# Reading currently running kernel configuration



## pbd (Mar 4, 2009)

Hi!

Is it possible to read configuration options for currently running kernel (without having the configuration file)? I need to find out if kernel was compiled with for example smp option.

Thanks in advance,

pbd


----------



## FBSDin20Steps (Mar 4, 2009)

look here if that is what you are searching for...http://www.freebsd.org/doc/en_US.ISO8859-1/books/handbook/kernelconfig.html
SMP is enabled by default in generic


----------



## DutchDaemon (Mar 4, 2009)

In addition to that, there are some commands to find out what's in your kernel:

strings /boot/kernel/kernel
dmesg -a

There's also a kernel option to include the entire kernel config file in the kernel itself, but I'm drawing a pre-coffee blank atm.


----------



## trev (Mar 4, 2009)

```
options INCLUDE_CONFIG_FILE
```


----------



## DutchDaemon (Mar 4, 2009)

Yeah, I knew it was something totally unrecognisable


----------



## pbd (Mar 4, 2009)

trev said:
			
		

> ```
> options INCLUDE_CONFIG_FILE
> ```



Thanks everybody. Where can I find the configuration, if I build kernel with this option? Is it just included in plain text in the kernel file?


----------



## DutchDaemon (Mar 4, 2009)

Yes, *strings* will show it. At the top, I believe.


----------



## vermaden (Mar 4, 2009)

also *kldstat -v*


----------



## Mel_Flynn (Mar 4, 2009)

From sys/conf/NOTES:

```
strings -n3 /boot/kernel/kernel |sed -n 's/^__//p'
```
though, this seems to be broken on my -CURRENT machine.


----------



## fronclynne (Mar 5, 2009)

A simple

```
> kldstat -v
```
will give you an idea of what devices are in the kernel, though if all you really want is to know if smp is on

```
> sysctl kern.smp
kern.smp.forward_roundrobin_enabled: 1
kern.smp.forward_signal_enabled: 1
kern.smp.topology: 0
kern.smp.cpus: 2
kern.smp.disabled: 0
kern.smp.active: 1
kern.smp.maxcpus: 32
kern.smp.maxid: 1
```
should suffice.


----------



## ksb (Jun 15, 2020)

I realize this is a very old thread but a search for finding out if my kernel had the `COMPAT_FREEBSD11` option on led me here. With the hints from above I've found that `sysctl kern.conftxt` yields the complete list of options and devices.


----------



## SirDice (Jun 17, 2020)

ksb said:


> With the hints from above I've found that  sysctl kern.conftxt yields the complete list of options and devices.
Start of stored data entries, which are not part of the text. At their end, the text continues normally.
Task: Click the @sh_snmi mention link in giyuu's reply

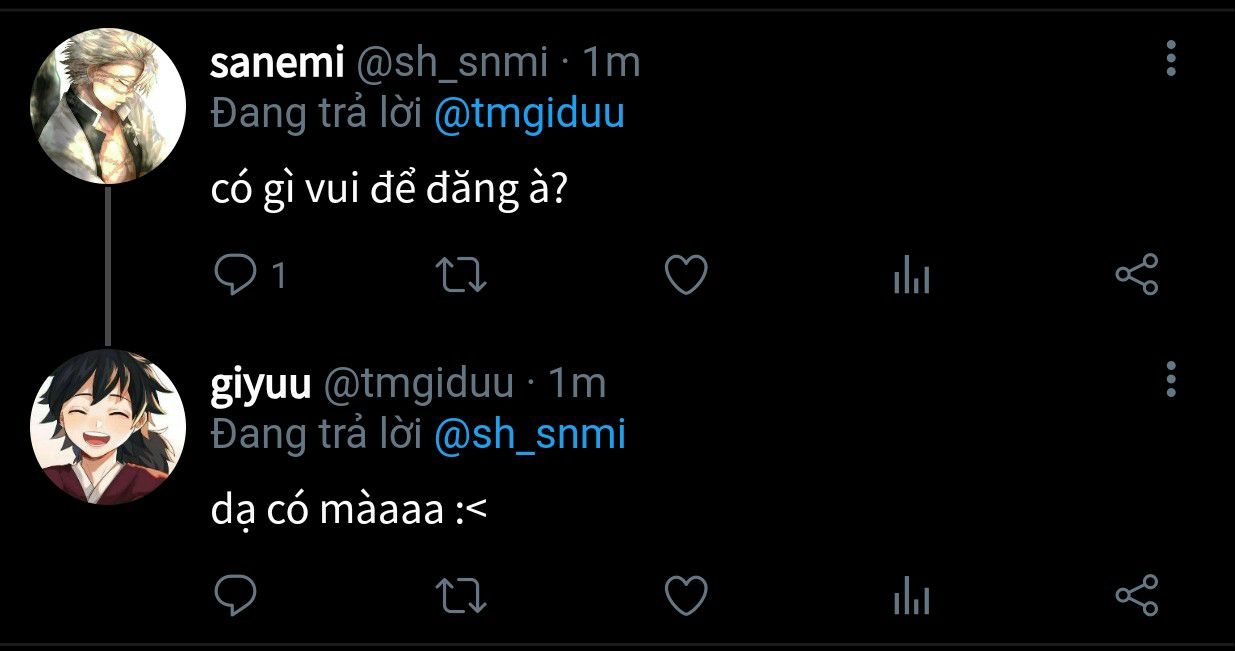Action: point(529,434)
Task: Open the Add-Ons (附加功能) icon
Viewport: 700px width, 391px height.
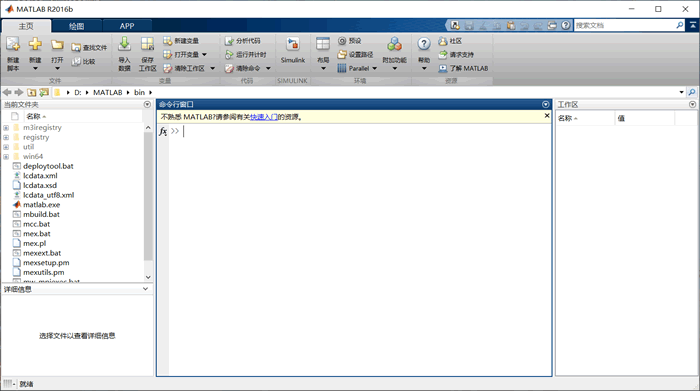Action: point(394,44)
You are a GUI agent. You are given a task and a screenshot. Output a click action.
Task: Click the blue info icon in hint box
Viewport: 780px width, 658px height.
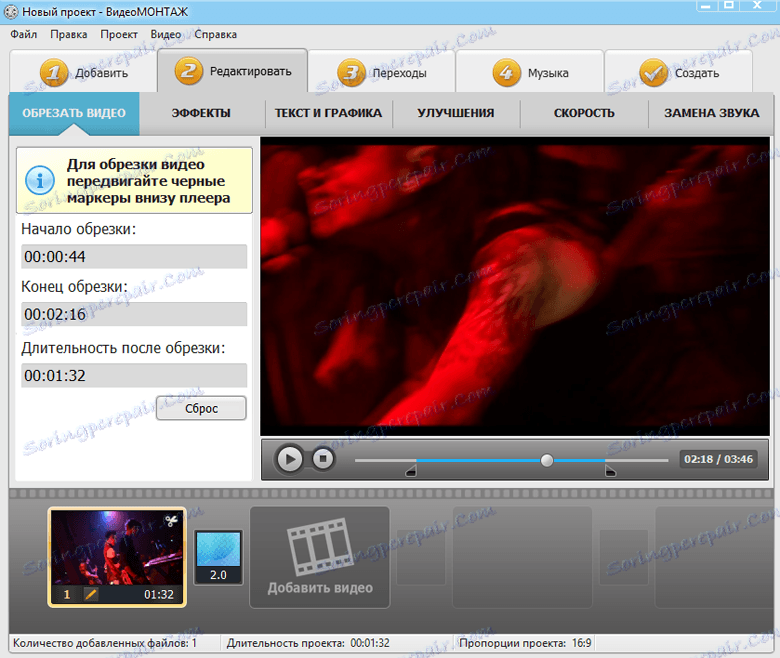tap(40, 180)
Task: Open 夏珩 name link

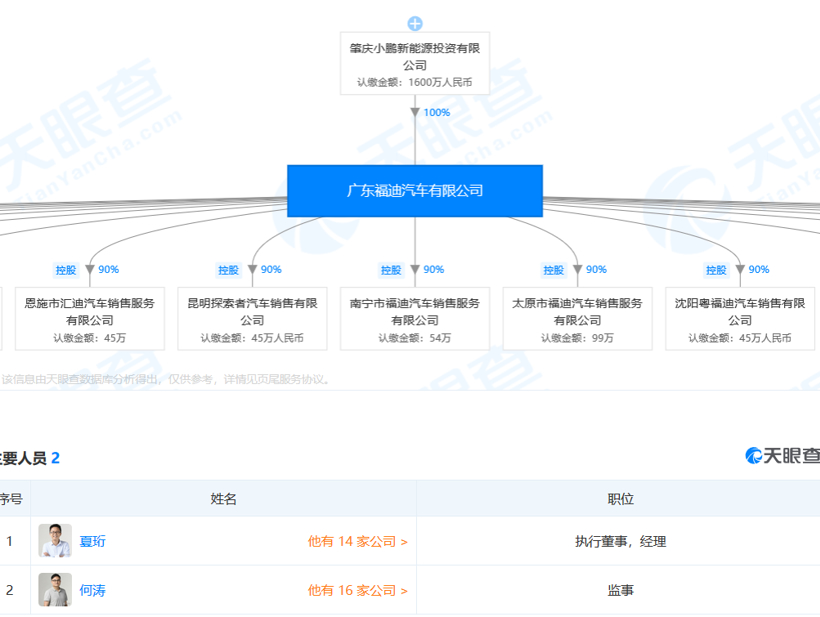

Only if the kernel has been compiled with this option:

```
options         INCLUDE_CONFIG_FILE     # Include this file in kernel
```


----------



## Eric A. Borisch (Nov 9, 2021)

SirDice said:


> Only if the kernel has been compiled with this option:
> 
> ```
> options         INCLUDE_CONFIG_FILE     # Include this file in kernel
> ```


Which, for the record, both GENERIC and MINIMAL set. (And has been since 2010 for "all non-embedded platforms".)


----------